◆ PASSAGE GIVEN:
%%

# And here she is!!



## Corvid




----------



## Eyedee

Sweeeeeeeettt

Ian


----------



## The Systemic Kid

Very nice indeed, Corvid. Love the Rocket's handles - very classy.


----------



## destcc

Congratulations Corvid


----------



## Thecatlinux

Another beautifully adorned kitchen courtesy of rocket and mazzer.


----------



## DavidBondy

Shiny, shiny stuff. Congratulations!


----------



## Daren

Nice and shiny! Pure class


----------



## Wobin19

Awesome! You even got the cups to match I see. Enjoy the coffee.


----------



## glevum

Very nice. Not sure about those taps but love the wands


----------



## Tiny tamper

Absolute smasher there







what coffee are you going to burst it's cherry with? It Def looks the mutts nuts


----------



## Charliej

TBH I don't know what all the fuss about the R58's looks is about, I don't think it looks any better than any of the other shiny stainless box dual boilers, in fact I'd give the edge to the Verona or Duetto on looks.

%%

◆ STORED RECORDS:
%%

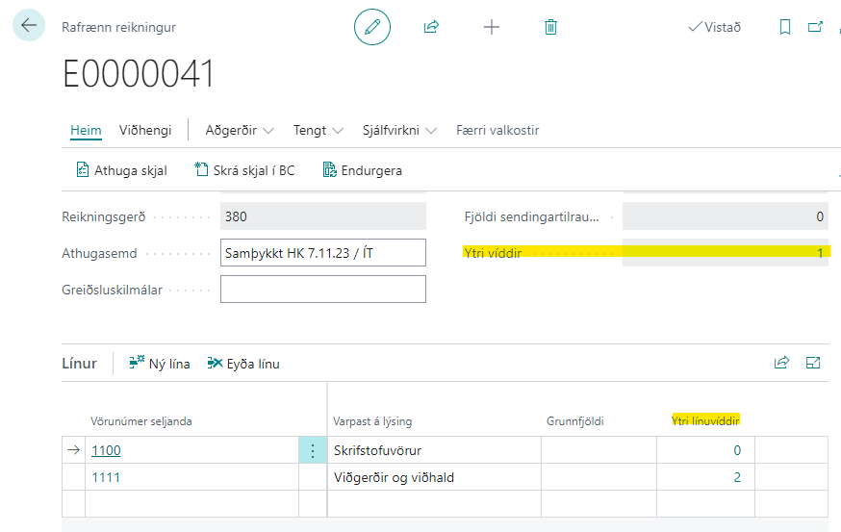Click the Athuga skjal button

(121, 170)
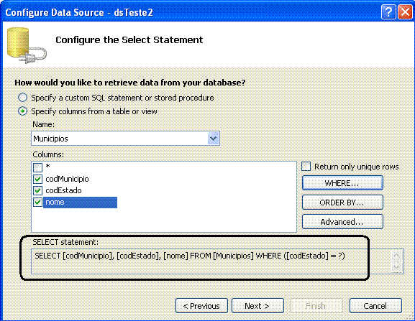The image size is (415, 321).
Task: Uncheck the codMunicipio column checkbox
Action: coord(38,179)
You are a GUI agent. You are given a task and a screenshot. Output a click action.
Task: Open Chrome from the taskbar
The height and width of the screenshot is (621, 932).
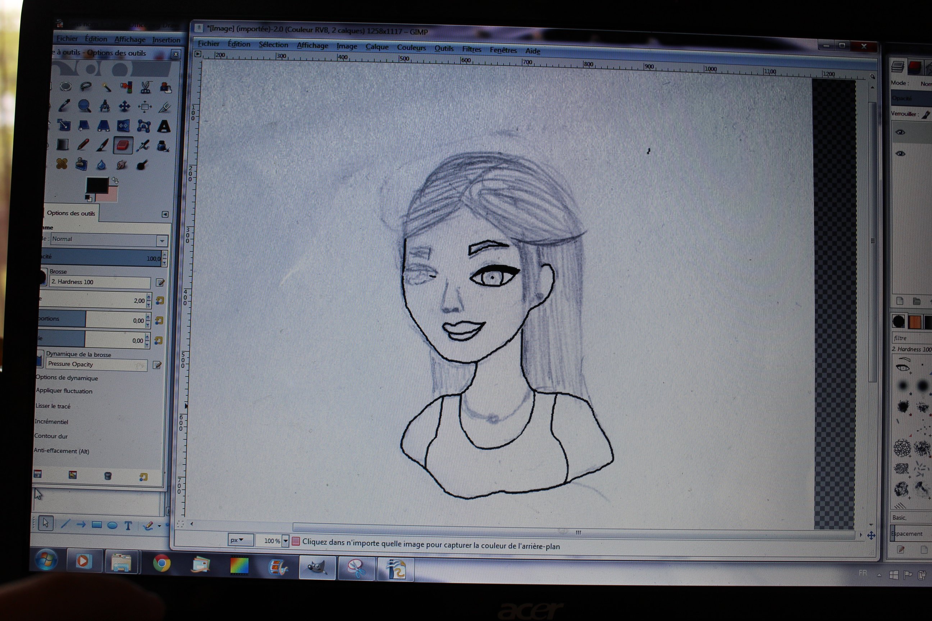[162, 563]
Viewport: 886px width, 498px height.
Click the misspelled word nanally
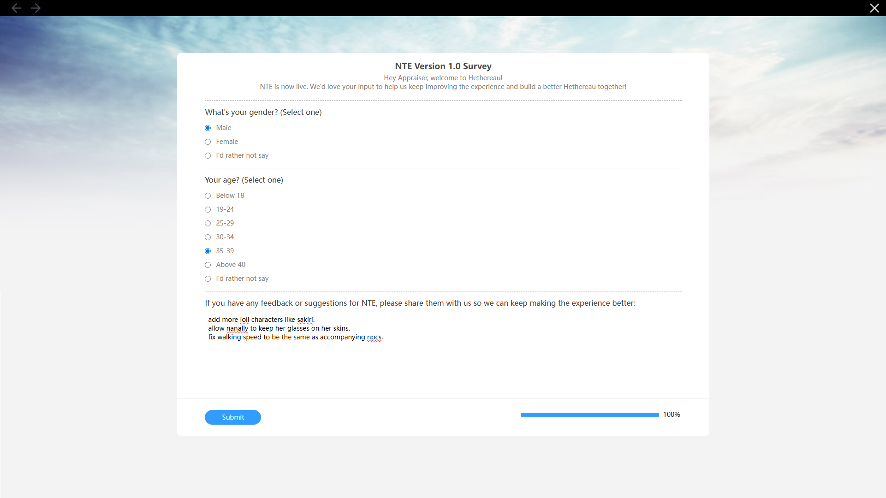[237, 328]
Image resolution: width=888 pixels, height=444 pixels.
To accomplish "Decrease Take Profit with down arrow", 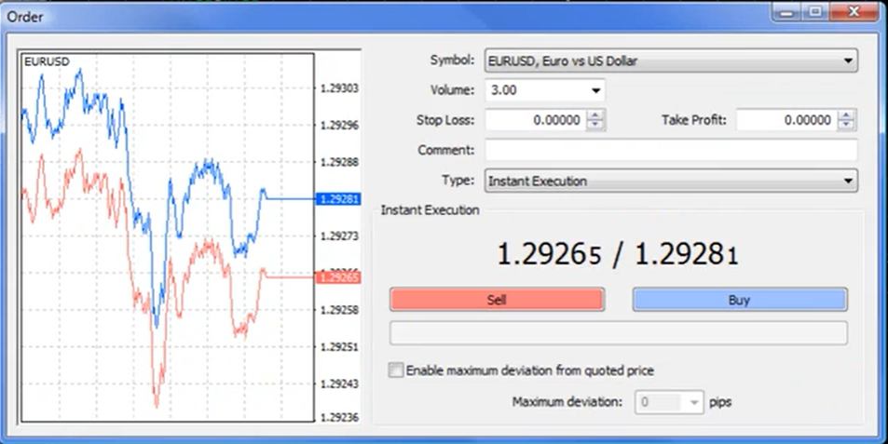I will pos(846,125).
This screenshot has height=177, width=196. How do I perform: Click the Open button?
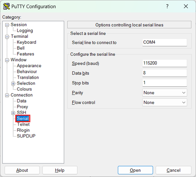(x=135, y=170)

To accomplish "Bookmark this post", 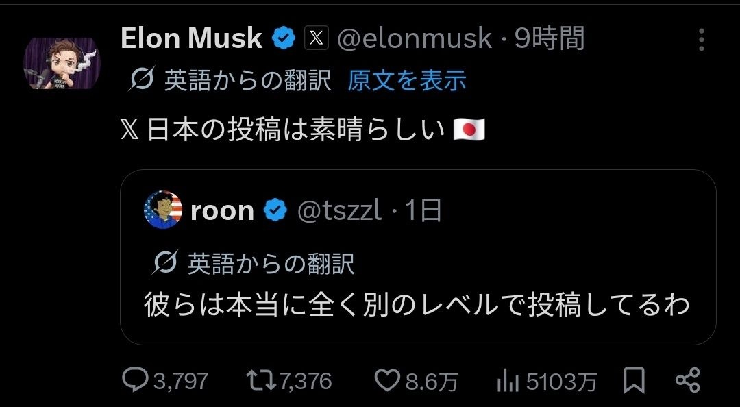I will [634, 380].
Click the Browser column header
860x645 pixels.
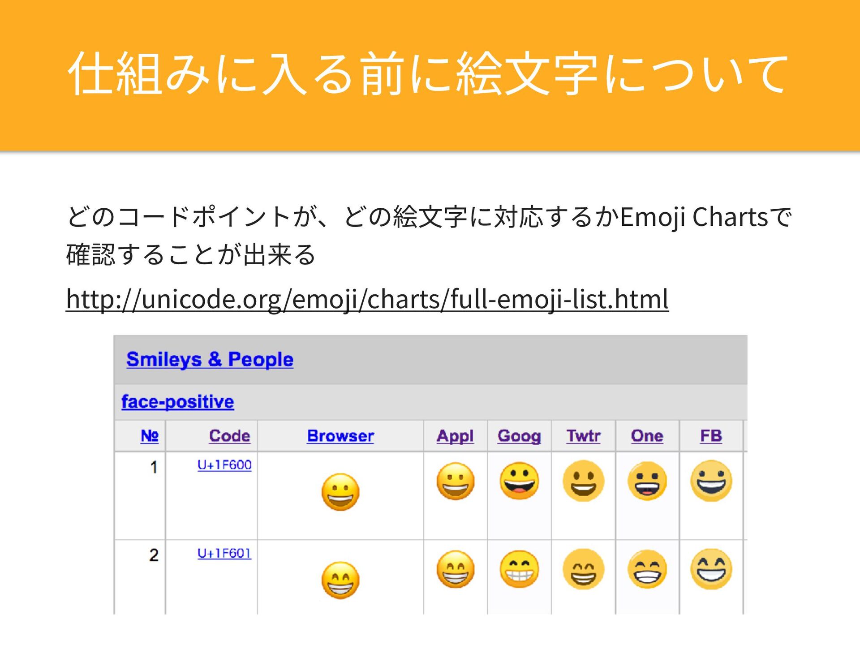pyautogui.click(x=340, y=436)
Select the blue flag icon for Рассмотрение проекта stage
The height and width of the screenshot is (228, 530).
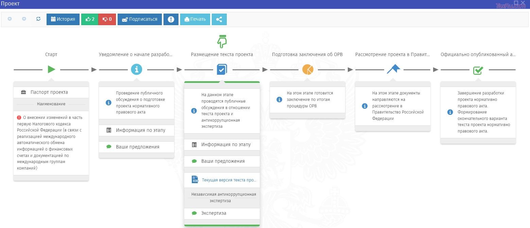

%%

◆ REQUIRED WORK:
1. Answer these from the thread:
(a) Which part of the Rocket does The Systemic Kid praise?
(b) Which two brands does Thecatlinux name?
(c) Which two machines does Charliej rate higher on looks?
2. Using the thread, explain why Charliej doesn't understand the fuss about the R58's looks.
3. Duplicate the part of the thread that begins at the words "TBH I don't" and ends after "Duetto on looks.".
The rows were taken from a different source than the thread.

◆ SOLUTIONS FOR EACH TASK:
1.
(a) Its handles.
(b) Rocket and Mazzer.
(c) The Verona and the Duetto.

2. Charliej doesn't think the R58 looks any better than the other shiny stainless box dual boilers. Charliej would even give the Verona or Duetto the edge on looks.

3.
TBH I don't know what all the fuss about the R58's looks is about, I don't think it looks any better than any of the other shiny stainless box dual boilers, in fact I'd give the edge to the Verona or Duetto on looks.